La présente étude a montré que la technique de greffage serait mieux adaptée que le bouturage pour la production de plants d’arganier de qualité, vu son rendement élevé et son délai de production. En effet, l’opération de greffage et l’acclimatation des plants durent qu’environ 1 mois. Malgré les quelques difficultés techniques et l’obligation de tenir compte de la compatibilité greffon/porte greffe, la technique de greffage reste à l’heure actuelle la plus recommandée pour la production de plants de qualité nécessaires à l’installation de vergers intensifs d’arganier.

L’effet déterminant du génotype dans le cas du bouturage, nécessite l’évaluation de l’aptitude à l’enracinement d’arbres d’intérêt économique et écologique, avant d’entamer leur multiplication à grande échelle.

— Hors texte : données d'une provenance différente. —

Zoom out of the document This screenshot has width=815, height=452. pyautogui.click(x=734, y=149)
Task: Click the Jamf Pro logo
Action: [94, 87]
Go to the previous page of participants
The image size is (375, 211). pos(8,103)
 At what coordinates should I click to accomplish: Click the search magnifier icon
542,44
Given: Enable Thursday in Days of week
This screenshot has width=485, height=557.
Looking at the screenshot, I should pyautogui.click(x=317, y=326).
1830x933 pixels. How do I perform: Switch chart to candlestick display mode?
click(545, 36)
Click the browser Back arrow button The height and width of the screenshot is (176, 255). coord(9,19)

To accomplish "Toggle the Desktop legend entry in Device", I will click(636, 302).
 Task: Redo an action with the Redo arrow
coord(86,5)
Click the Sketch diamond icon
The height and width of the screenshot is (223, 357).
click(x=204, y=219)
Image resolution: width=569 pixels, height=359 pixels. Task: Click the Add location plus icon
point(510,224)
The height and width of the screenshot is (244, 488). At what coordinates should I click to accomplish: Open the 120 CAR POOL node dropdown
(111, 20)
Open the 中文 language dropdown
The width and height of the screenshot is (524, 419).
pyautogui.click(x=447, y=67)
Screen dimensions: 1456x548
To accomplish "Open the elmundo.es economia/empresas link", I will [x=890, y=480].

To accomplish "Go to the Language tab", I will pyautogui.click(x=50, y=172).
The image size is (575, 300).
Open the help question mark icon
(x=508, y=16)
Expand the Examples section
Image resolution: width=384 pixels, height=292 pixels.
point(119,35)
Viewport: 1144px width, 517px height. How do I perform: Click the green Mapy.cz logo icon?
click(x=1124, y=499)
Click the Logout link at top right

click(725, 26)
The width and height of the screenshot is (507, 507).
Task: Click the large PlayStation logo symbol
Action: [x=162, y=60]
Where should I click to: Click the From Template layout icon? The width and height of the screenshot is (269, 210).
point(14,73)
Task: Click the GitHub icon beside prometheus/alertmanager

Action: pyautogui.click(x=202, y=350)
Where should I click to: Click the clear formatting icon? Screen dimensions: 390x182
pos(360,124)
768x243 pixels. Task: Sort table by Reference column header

Des études plus approfondies sur l’interaction génotype d’arganier et type d’auxine et teneurs devraient être entreprises. L’apport du calcium n’a pas permis de dégager d’effet bénéfique sur le bouturage, ceci est probablement à cause d’un surdosage. Il serait donc nécessaire de prospecter cet aspect en testant différentes concentrations et d’autres sources de calcium avant des tirer des conclusions.